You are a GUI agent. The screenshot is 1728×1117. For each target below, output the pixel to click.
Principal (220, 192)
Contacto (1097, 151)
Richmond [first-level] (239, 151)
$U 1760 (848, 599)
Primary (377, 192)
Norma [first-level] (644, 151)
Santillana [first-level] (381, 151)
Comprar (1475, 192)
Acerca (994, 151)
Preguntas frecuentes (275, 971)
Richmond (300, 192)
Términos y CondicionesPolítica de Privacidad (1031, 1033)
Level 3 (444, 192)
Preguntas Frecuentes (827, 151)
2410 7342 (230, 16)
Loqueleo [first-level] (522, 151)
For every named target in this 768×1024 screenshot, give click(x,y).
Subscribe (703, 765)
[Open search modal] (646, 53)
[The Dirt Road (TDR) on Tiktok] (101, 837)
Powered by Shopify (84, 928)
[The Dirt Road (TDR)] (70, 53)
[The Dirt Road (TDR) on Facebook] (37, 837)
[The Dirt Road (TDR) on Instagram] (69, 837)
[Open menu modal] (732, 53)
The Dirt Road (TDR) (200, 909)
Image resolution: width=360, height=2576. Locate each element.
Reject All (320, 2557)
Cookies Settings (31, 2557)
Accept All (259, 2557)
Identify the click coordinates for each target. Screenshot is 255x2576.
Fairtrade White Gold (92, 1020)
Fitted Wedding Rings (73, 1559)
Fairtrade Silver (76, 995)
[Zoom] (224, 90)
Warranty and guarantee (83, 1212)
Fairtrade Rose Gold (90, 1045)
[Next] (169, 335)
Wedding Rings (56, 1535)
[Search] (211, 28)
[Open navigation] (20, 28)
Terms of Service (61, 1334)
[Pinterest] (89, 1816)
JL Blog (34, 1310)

_What to work on_. Exactly as written, reproduce the lines of the data above from the first line through the line where "Acerca (994, 151)" appears.

_Response_.
You are a GUI agent. The screenshot is 1728×1117. For each target below, output the pixel to click.
Principal (220, 192)
Contacto (1097, 151)
Richmond [first-level] (239, 151)
$U 1760 (848, 599)
Primary (377, 192)
Norma [first-level] (644, 151)
Santillana [first-level] (381, 151)
Comprar (1475, 192)
Acerca (994, 151)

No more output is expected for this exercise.